Quarter: Winter 2025
In this project we ran a numerical experiment to study how the simplex method, an algorithm for solving linear programming problems (finding the optimal value of a linear function subject to a set of inequality constraints), scales with problem size. We generated 500 random linear programs and solved each using Python's scipy library, then used scatter plots to analyze how the number of iterations grows with various measures of problem size.
Each linear program consists of:
- An m×n constraint matrix A (m rows, n columns), where m is the number of constraints and n is the number of variables
- A vector b (length m) giving the right-hand side of each constraint, so the constraints take the form
$Ax \leq b$ - A vector c (length n) giving the coefficients of the objective function being maximized
| File | Description |
|---|---|
335Assignment1.py |
Generates 500 random linear programs and solves each using scipy's simplex implementation.
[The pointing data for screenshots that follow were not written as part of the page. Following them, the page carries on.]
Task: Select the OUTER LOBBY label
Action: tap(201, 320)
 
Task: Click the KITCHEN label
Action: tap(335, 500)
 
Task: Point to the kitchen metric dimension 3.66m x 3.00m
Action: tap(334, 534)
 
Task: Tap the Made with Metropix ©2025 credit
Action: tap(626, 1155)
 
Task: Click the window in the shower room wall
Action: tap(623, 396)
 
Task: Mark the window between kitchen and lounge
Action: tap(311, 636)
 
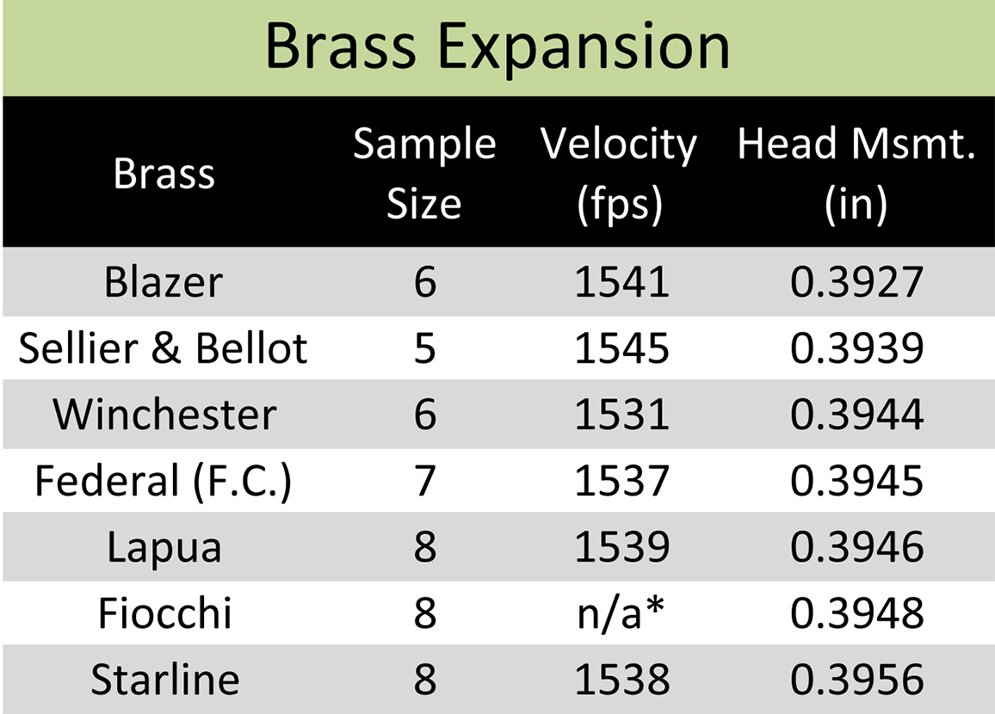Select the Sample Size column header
click(x=424, y=172)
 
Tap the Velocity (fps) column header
click(x=619, y=174)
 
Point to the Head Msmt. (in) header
click(x=856, y=174)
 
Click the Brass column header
click(x=164, y=172)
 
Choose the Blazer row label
click(x=164, y=281)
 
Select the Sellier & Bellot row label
click(x=163, y=348)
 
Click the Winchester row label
click(x=164, y=414)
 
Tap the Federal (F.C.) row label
click(x=163, y=481)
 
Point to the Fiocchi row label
click(x=165, y=613)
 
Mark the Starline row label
click(x=165, y=679)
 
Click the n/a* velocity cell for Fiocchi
click(x=621, y=613)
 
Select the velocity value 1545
click(x=621, y=348)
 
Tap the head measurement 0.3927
click(x=856, y=281)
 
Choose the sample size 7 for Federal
click(x=425, y=481)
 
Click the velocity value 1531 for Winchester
click(x=621, y=415)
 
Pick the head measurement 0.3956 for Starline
click(x=856, y=679)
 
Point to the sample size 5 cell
click(x=425, y=348)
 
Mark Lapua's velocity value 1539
click(x=621, y=547)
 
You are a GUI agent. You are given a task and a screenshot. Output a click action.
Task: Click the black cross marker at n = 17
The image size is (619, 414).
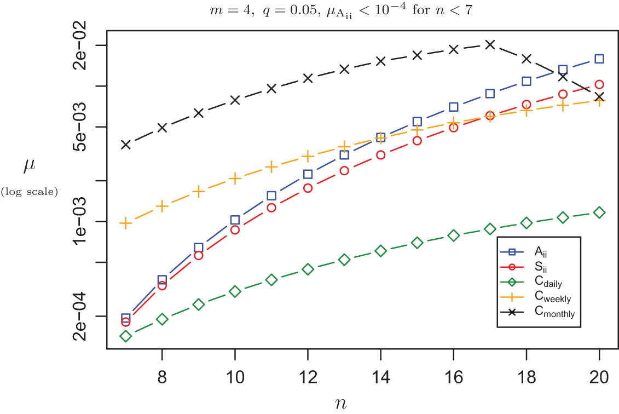[490, 44]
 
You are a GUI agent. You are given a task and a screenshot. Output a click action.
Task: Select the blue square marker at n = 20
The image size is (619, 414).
[599, 59]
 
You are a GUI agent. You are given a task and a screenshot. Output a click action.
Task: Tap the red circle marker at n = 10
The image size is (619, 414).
[235, 230]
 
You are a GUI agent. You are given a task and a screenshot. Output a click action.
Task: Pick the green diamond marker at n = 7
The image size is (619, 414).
[126, 336]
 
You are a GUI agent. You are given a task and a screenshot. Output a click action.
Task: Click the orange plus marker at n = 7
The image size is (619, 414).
[126, 223]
Contains commented-out scatter plot blocks for each of the five analysis questions. |
figures/ |
Output plots from the analysis runs. |
Question 1: Does the growth in m+n correspond to a growth in the number of iterations? If so, is this linear? Exponential?
Graphing this relationship using a scatter plot shows that this is clearly the case, with the growth appearing to be of exponential nature.
Question 2: Does the growth in m correspond to a growth in the number of iterations? If so, is this linear? Exponential?
The results are nearly identical to those of Question 1. The graph demonstrates a clear exponential growth in iterations as m (the number of constraints) grows.
Question 3: How does the number of iterations depend on min(m, n)? Is this linear? Exponential?
Here we look at the smaller of the two dimensions (number of constraints m vs. number of variables n) rather than either one individually. While we still see growth in iterations corresponding to growth of the smallest dimension, it is questionable whether the growth could even be considered exponential. The graph can be interpreted as demonstrating very slow exponential growth, or as growing at an approximately linear pace.
Question 4: Is it much faster to solve an unbounded problem than a bounded problem?
A bounded problem is one where the simplex method finds an optimal solution. An unbounded problem is one where no finite optimum exists, meaning the objective function can be improved indefinitely. To compare, we again plot m+n against iteration count, this time coloring points by whether the problem was bounded or unbounded.
The results clearly show that generally unbounded problems are faster to solve than their bounded counterparts. For the 500 generated problems the average iterations were:
- Unbounded problems: ~108.27 iterations
- Bounded problems: ~238.98 iterations
Bounded problems on average are about twice as slow to solve. It is interesting to note that graphically, on occasion there are some exceptions to this observation.
Question 5: Is an m×n problem faster to solve than an n×m problem when m >> n?
This question asks whether swapping the dimensions of the constraint matrix (transposing A, so that the number of rows and columns are exchanged) affects how many iterations the simplex method needs. The total number of entries in A stays the same (m×n), but the shape of the problem changes.
For each of the 500 problems, the transpose of A was taken and the b and c vectors were regenerated using the same random seed to keep as many factors consistent as possible. The results were then compared over an x-axis of problem size (m×n).
Graphically showing how problems compare to their transposed version produces noisy results that don't feel appropriate to draw any strong conclusions from. In an attempt to reach further clarity, rather than plotting iterations directly, the ratio of transpose iterations to original iterations was calculated for each problem. A ratio greater than 1 means the transposed problem required more iterations; a ratio less than 1 means it required fewer.
This data seems to suggest that as the size of a problem grows, the likelihood of the transposed problem being drastically slower is reduced. The following are average ratio values across different ranges of problem size (m×n):
| Problem size (m×n) | Average ratio (transpose / original) |
|---|---|
| 0 to 1000 | 2.62 |
| 1000 to 2000 | 2.18 |
| 2000 to 3000 | 1.61 |
| 3000 to 4000 | 1.53 |
| 4000 to 5000 | 1.03 |
This would seem to indicate that the transposed problem is significantly slower than the original for smaller problems, but trends to require an equal number of iterations as the size of the problem grows.
Requires Python with numpy, scipy, and matplotlib.
python 335Assignment1.pyEach scatter plot block is commented out by default. Uncomment the block for the question you want to plot before running.